I needed to help the cashiers manage all of the new customers but also still needed to restock, as if I didn’t then the customers would be even more agitated by the lack of fresh produce.”
“To solve this, I decided to call a couple of volunteers from the local homeless shelter and agreed with them that if they restocked the shelves, they could have all of the food that had gone beyond its best-before-date.”
“Not only did the volunteers agree to restock the shelves so that I could help the cashiers, resulting in 200 happy customers that day, but also the branch I was working with decided to make it policy to give all food that had gone beyond its best-before-date to the homeless shelter.”
Be specific. When answering a question using the STAR technique, be specific with your answer. General actions such as "working harder" or results such as "things got better" will not impress your interviewer as they are not measurable. The best answers will give specific numbers and a form of quantifiable success to easily prove to your interviewer that your actions had an impact.
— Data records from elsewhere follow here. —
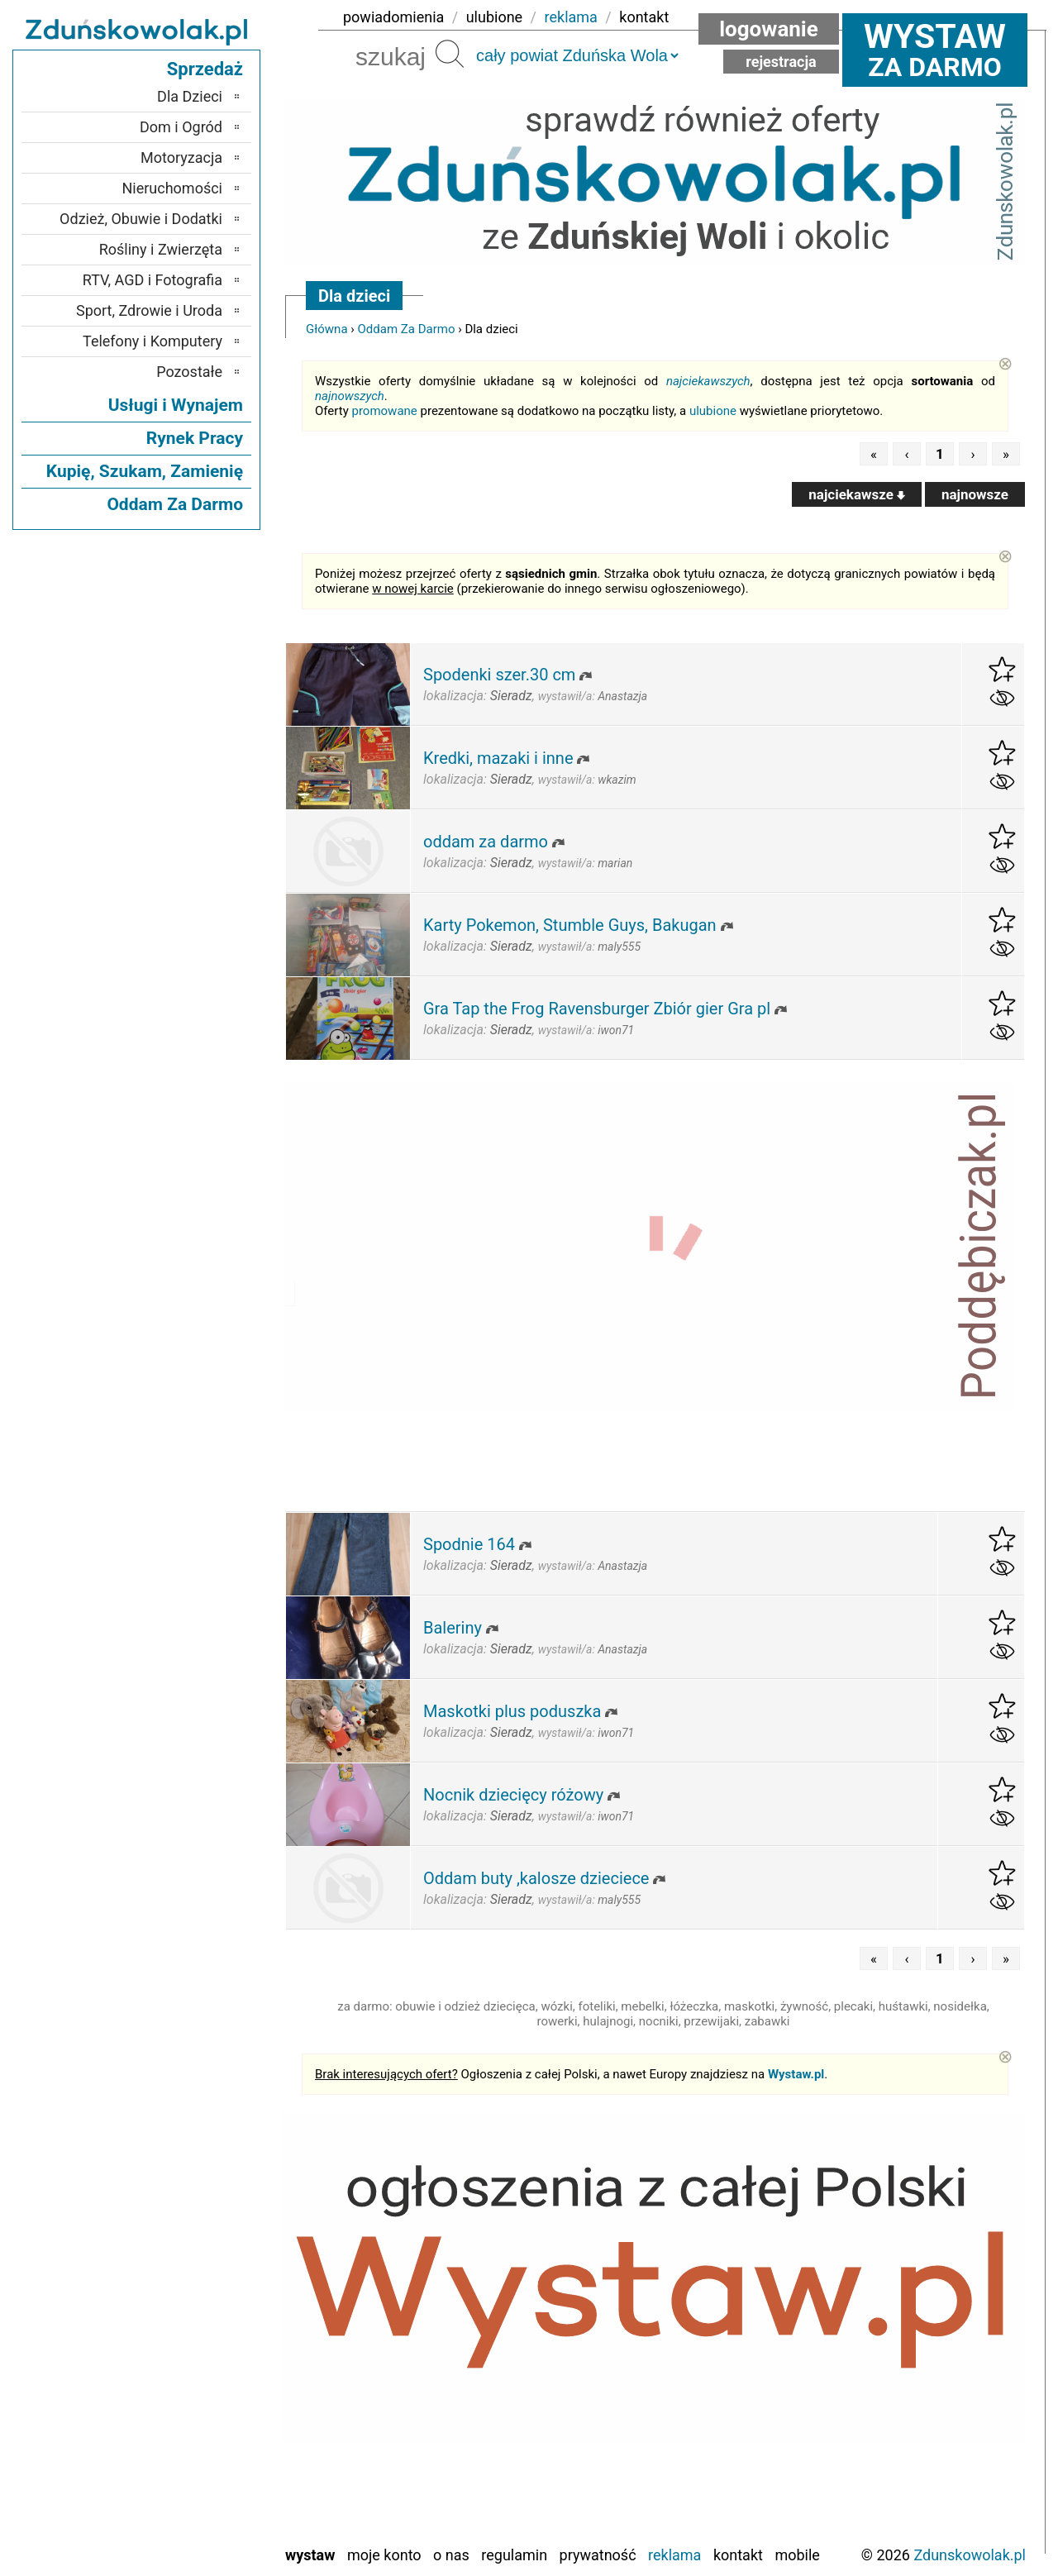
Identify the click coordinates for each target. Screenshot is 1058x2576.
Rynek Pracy (194, 438)
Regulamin (514, 2555)
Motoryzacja (181, 157)
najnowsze (974, 494)
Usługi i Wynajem (175, 405)
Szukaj (449, 53)
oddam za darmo (485, 842)
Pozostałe (189, 371)
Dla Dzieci (189, 96)
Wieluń (202, 2508)
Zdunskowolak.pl (969, 2555)
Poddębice (191, 2419)
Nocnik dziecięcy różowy (513, 1795)
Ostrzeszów (187, 2352)
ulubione (494, 17)
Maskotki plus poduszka (512, 1711)
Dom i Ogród (181, 127)
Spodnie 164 (469, 1544)
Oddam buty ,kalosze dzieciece (536, 1878)
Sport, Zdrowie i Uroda (149, 310)
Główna (327, 329)
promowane (384, 410)
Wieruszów (189, 2531)
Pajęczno (195, 2397)
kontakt (644, 17)
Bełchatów (191, 2263)
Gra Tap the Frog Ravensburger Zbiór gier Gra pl (596, 1008)
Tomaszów (189, 2464)
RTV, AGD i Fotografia (152, 280)
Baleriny (452, 1628)
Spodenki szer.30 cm (499, 675)
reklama (571, 17)
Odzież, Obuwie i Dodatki (141, 218)
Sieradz (200, 2442)
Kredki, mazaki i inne (498, 758)
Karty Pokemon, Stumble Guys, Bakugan (570, 925)
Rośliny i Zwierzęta (160, 249)
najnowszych (349, 396)
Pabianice (193, 2375)
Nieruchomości (172, 188)
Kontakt (738, 2555)
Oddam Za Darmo (406, 329)
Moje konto (384, 2555)
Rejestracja (781, 61)
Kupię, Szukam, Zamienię (144, 471)
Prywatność (598, 2555)
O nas (451, 2555)
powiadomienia (393, 17)
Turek (205, 2486)
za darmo (935, 50)
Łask (207, 2285)
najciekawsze (856, 494)
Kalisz (204, 2330)
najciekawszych (708, 381)
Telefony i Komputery (152, 341)
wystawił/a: (592, 696)
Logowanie (768, 29)
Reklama (674, 2555)
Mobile (796, 2555)
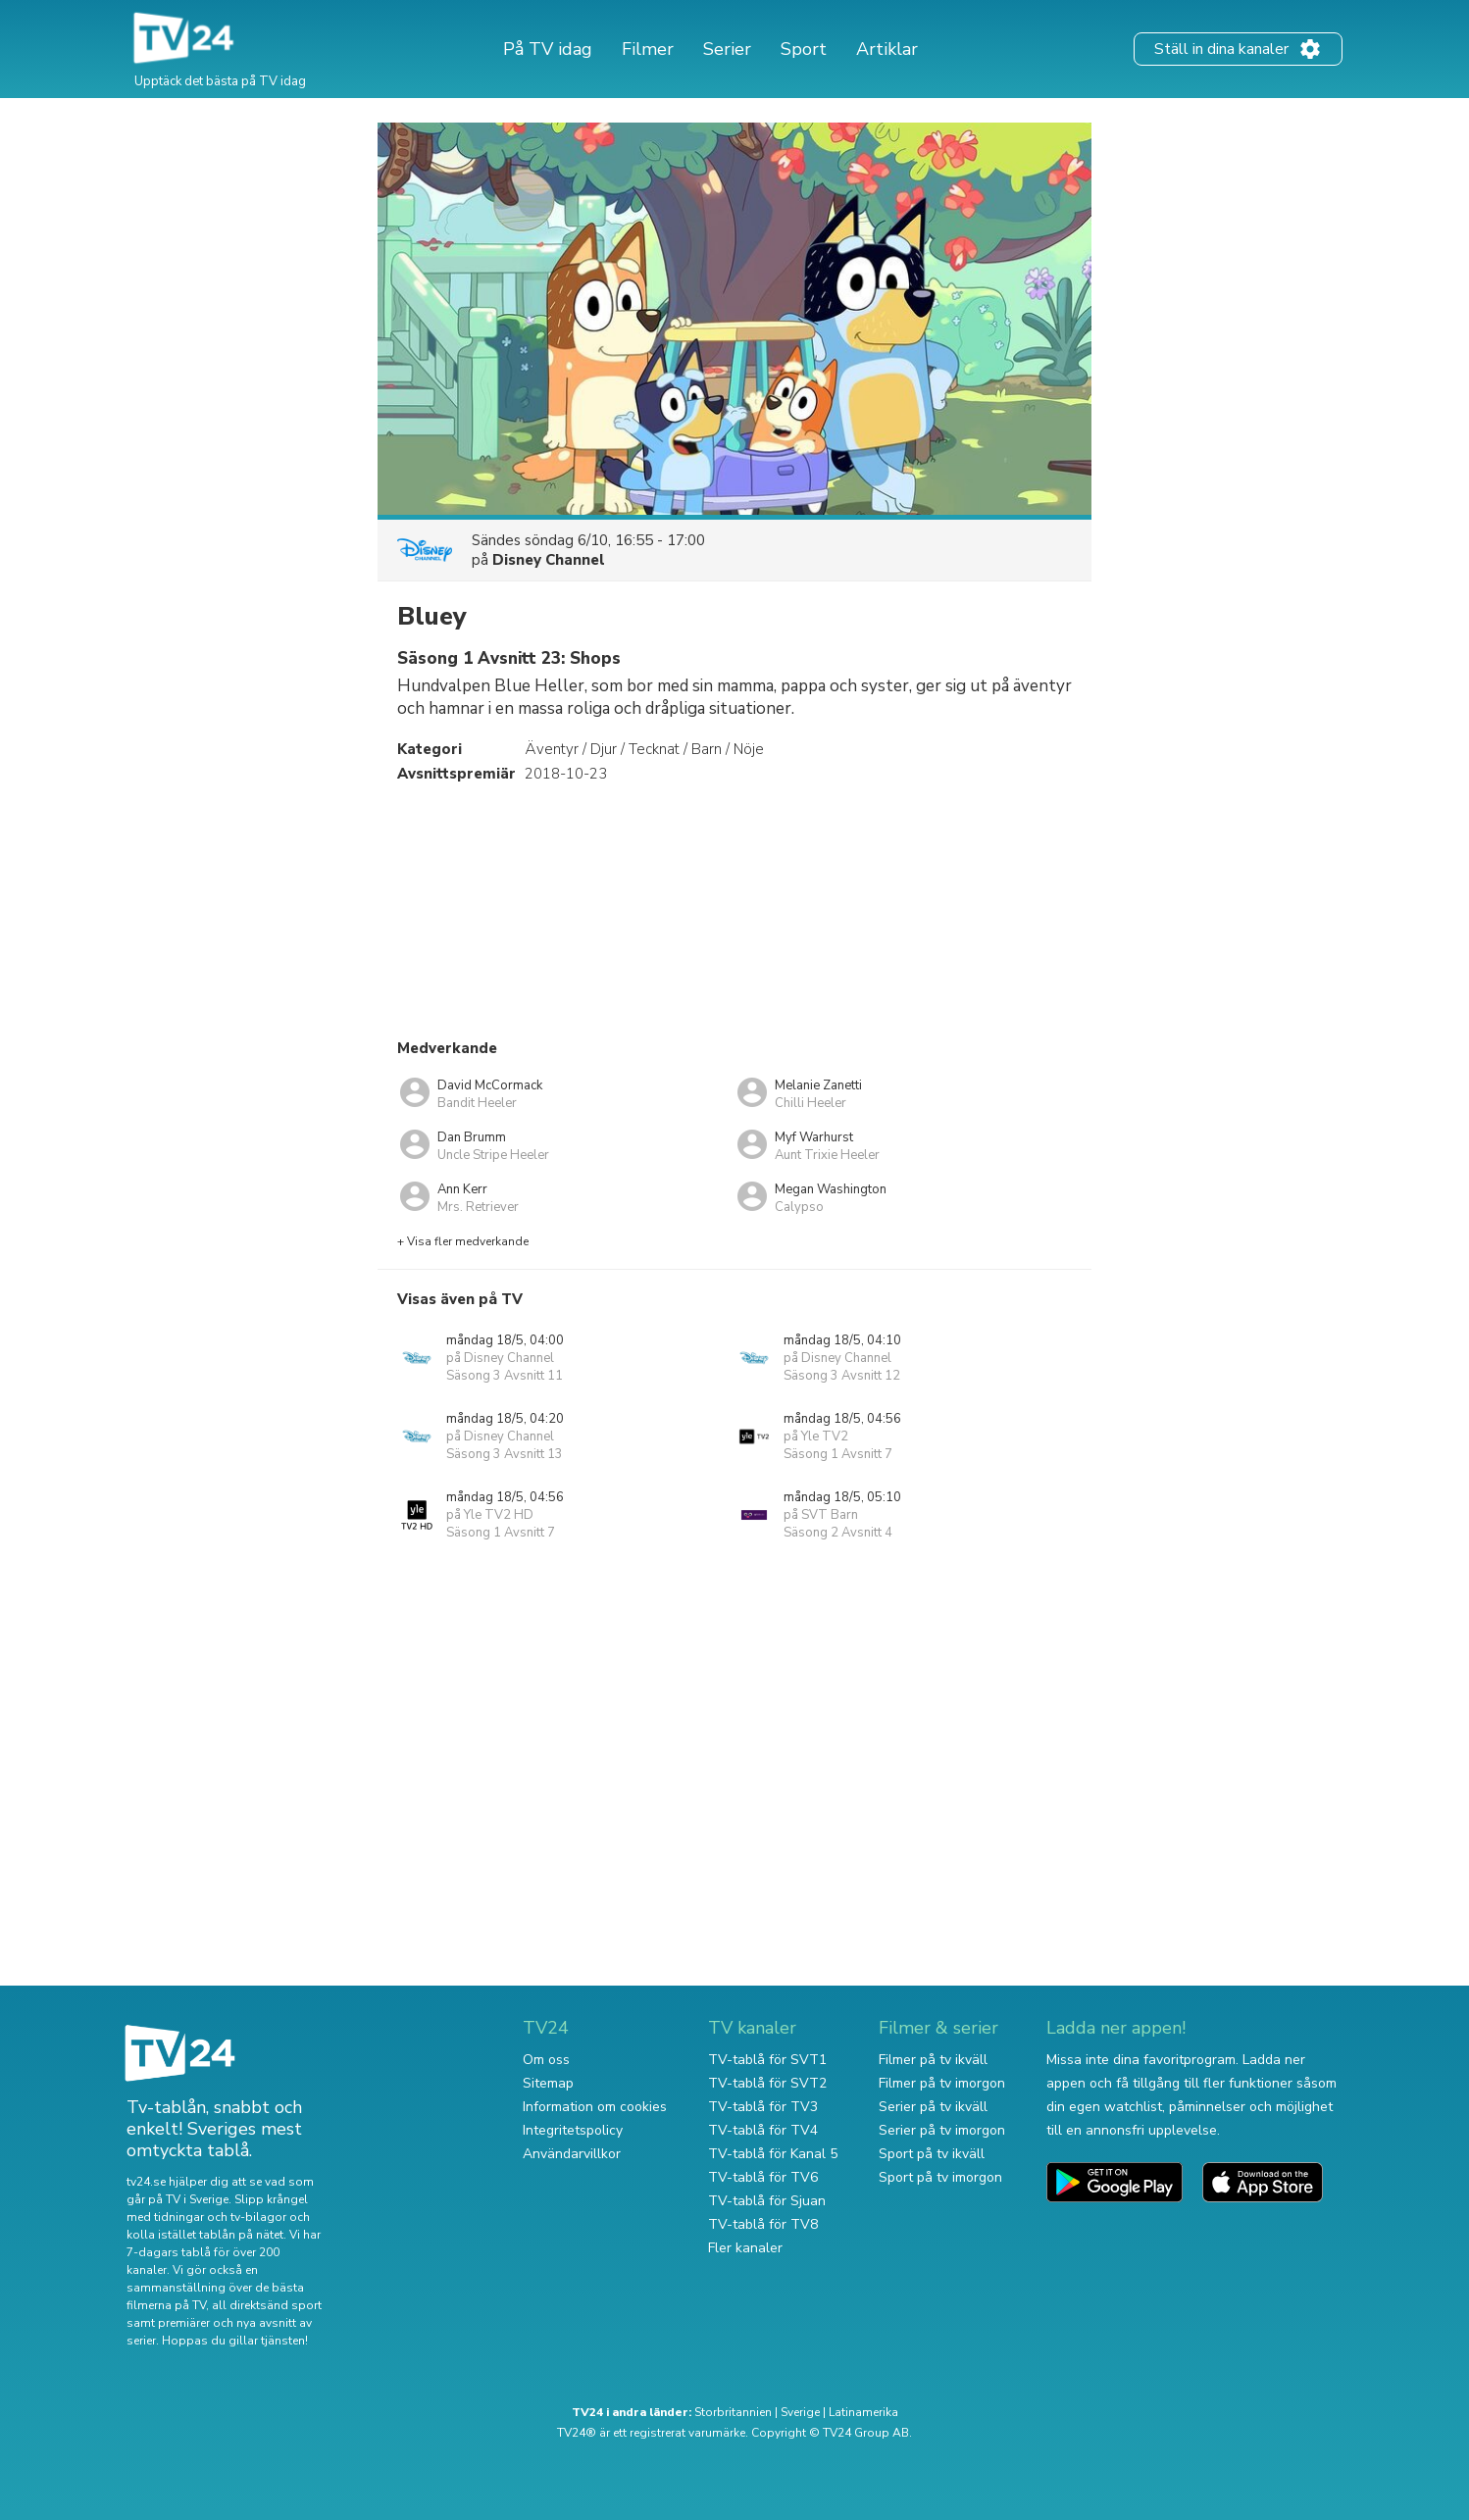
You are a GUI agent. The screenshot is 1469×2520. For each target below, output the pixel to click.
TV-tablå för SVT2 (767, 2083)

Make it relevant. If your interviewer is asking you to demonstrate a specific competency, make sure your answer demonstrates that competency. If a question is about leadership, try to put yourself in a situation when you were in such a role and took charge. If the question is about problem-solving, make sure that you give an example of a time that you found a creative example to solving a problem. If you merely choose any scenario and then try to vaguely link it to the competency, your answer will drag on and the interviewer will become bored with you.
Timing. Most candidates want to get out of the interview as quickly as possible and so will rush some of their answers. Avoid this, especially if you are answering questions using the STAR technique, as you give your interviewer the impression that you’re unconfident and incompetent. At the same time, make sure your answers don’t drag on for too long. The most suitable time to answer an interview question should be between 2–3 minutes. In that time, you should make sure that only the most pertinent information is mentioned.
Make it free-flowing. The STAR technique is very well known among interviewers and so while they will look for interviewees to use it, they do not want it to be obvious. Merely rehearsing a list of activities is almost exactly the same as memorising model answers to other questions, and demonstrates your lack of creativity to the interviewer. Make sure that your story flows as a normal conversation would, and maintain a professional tone throughout.
Finally, as with anything else, practice makes perfect. Going to a mock assessment centre will help you refine your interview technique and ensure that you ace the interview.